Has the Creativity of Large-Language Models peaked? An analysis of inter- and intra-LLM variability
Jennifer Haase, Paul H. P. Hanel, Sebastian Pokutta
TL;DR
The paper interrogates whether large language models have become more creative over time and how consistent their creative outputs are, using two standard DT measures (DAT and AUT) across 14 diverse LLMs. It reveals no clear evidence of widespread creative gains since 2023, with notable inter-model differences and substantial intra-model variability; even highly capable models seldom produce outputs in the top decile of human creativity. AUT outputs generally exceed average human performance on average, but only a tiny fraction reach top-human levels, and prompting effects can shift results significantly. The findings underscore the need for nuanced evaluation frameworks, careful model and prompt selection, and repeated assessments in human-AI co-creative workflows to avoid overstating LLMs’ creative potential. Overall, while GenAI can boost ideation speed and output fluency, it tends to favor combinatorial rather than radical creativity, reinforcing the importance of thoughtful human oversight and framing in creative tasks.
Abstract
Following the widespread adoption of ChatGPT in early 2023, numerous studies reported that large language models (LLMs) can match or even surpass human performance in creative tasks.
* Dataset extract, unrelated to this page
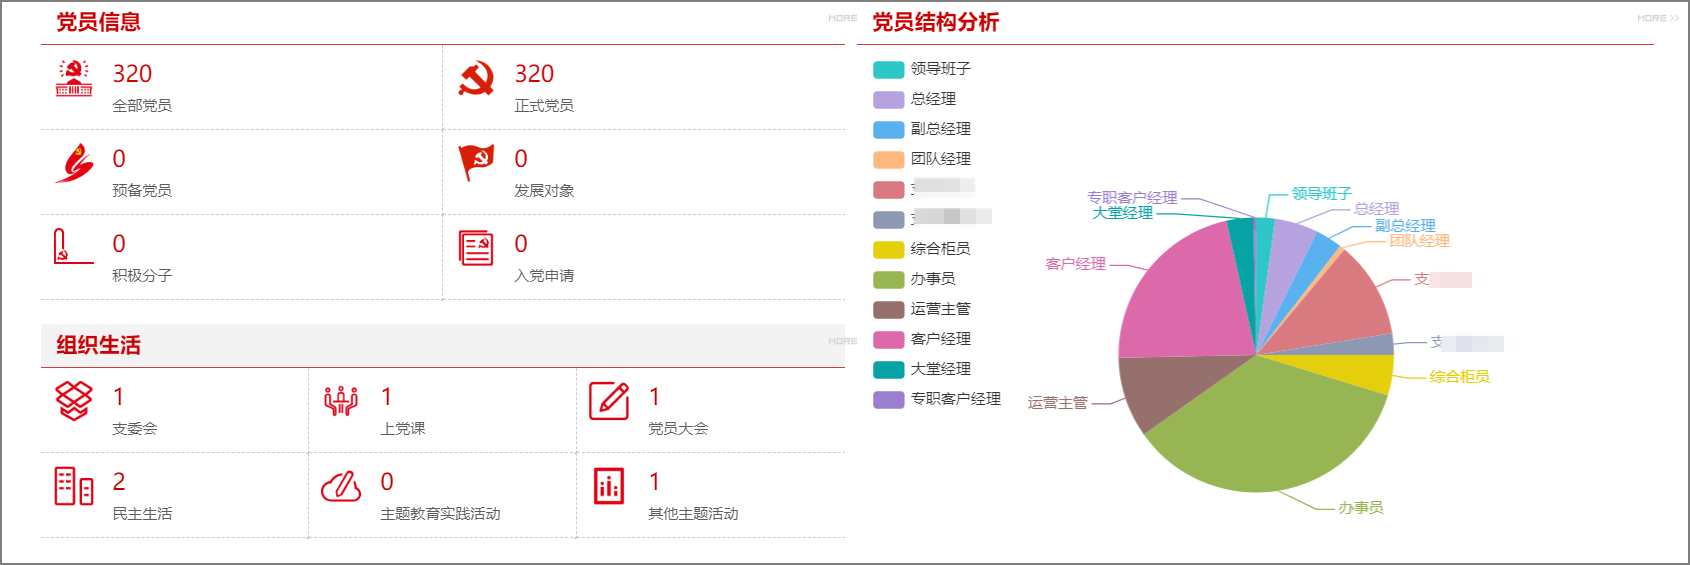Click the 其他主题活动 chart icon
Image resolution: width=1690 pixels, height=565 pixels.
(x=608, y=486)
However, it remains unclear whether LLMs have become more creative over time, and how consistent their creative output is. In this study, we evaluated 14 widely used LLMs -- including GPT-4, Claude, Llama, Grok, Mistral, and DeepSeek -- across two validated creativity assessments: the Divergent Association Task (DAT) and the Alternative Uses Task (AUT). Contrary to expectations, we found no evidence of increased creative performance over the past 18-24 months, with GPT-4 performing worse than in previous studies. For the more widely used AUT, all models performed on average better than the average human, with GPT-4o and o3-mini performing best. However, only 0.28% of LLM-generated responses reached the top 10% of human creativity benchmarks. Beyond inter-model differences, we document substantial intra-model variability: the same LLM, given the same prompt, can produce outputs ranging from below-average to original. This variability has important implications for both creativity research and practical applications. Ignoring such variability risks misjudging the creative potential of LLMs, either inflating or underestimating their capabilities. The choice of prompts affected LLMs differently. Our findings underscore the need for more nuanced evaluation frameworks and highlight the importance of model selection, prompt design, and repeated assessment when using Generative AI (GenAI) tools in creative contexts.